**Stated problem**
Update the items by replacing every occurrence of "screenshot" with "capture", leaving everything else unchanged. Omit the pictures from your output.

**Dataset content**
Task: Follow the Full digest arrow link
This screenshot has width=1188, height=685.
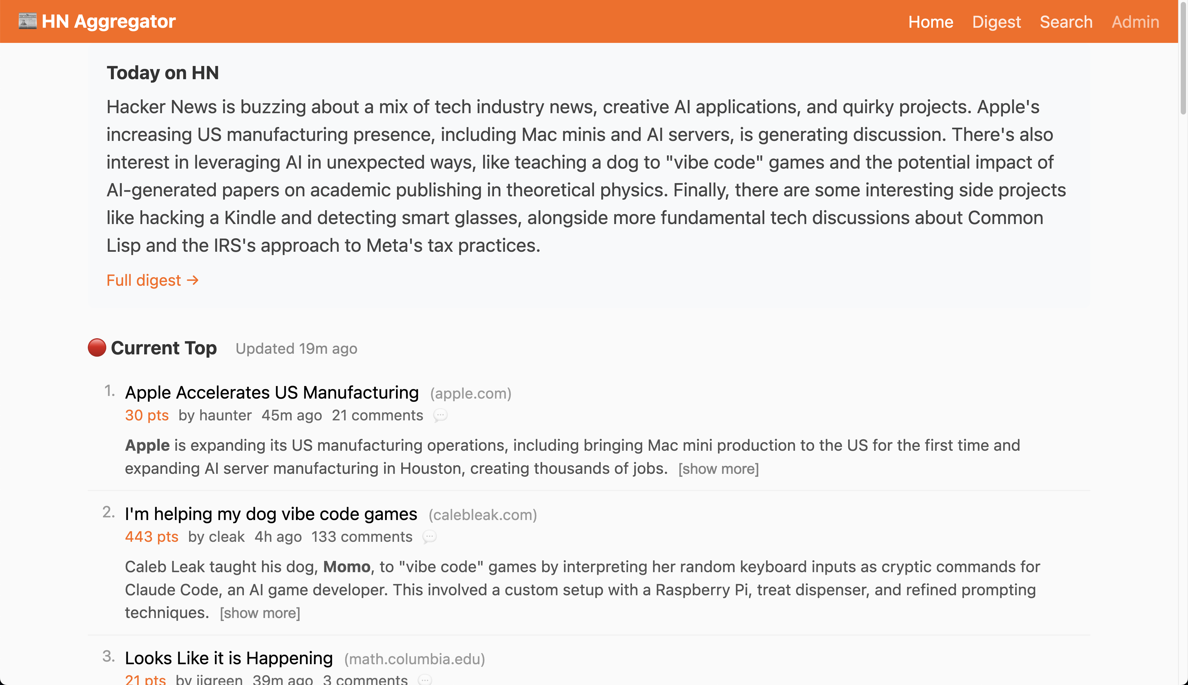Action: click(152, 280)
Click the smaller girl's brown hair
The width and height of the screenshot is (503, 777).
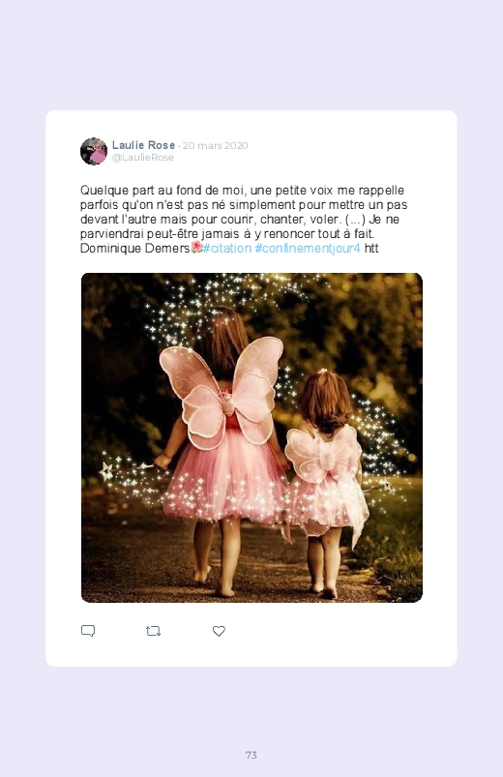326,402
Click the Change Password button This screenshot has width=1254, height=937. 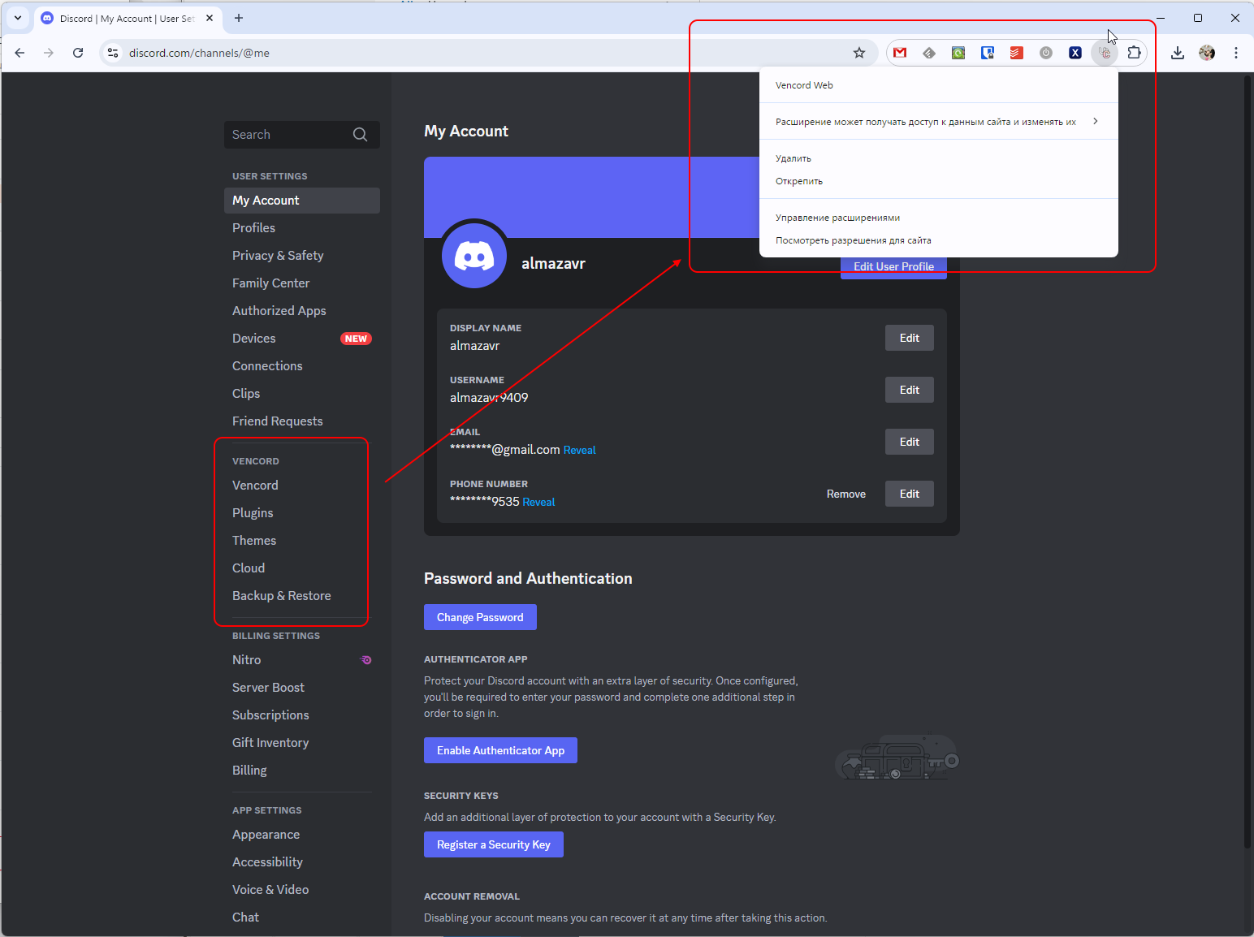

**Completed exercise**
Task: Follow the Full digest arrow link
This capture has width=1188, height=685.
Action: click(152, 280)
Click the smaller girl's brown hair
The width and height of the capture is (503, 777).
326,402
Click the Change Password button This capture has width=1254, height=937. 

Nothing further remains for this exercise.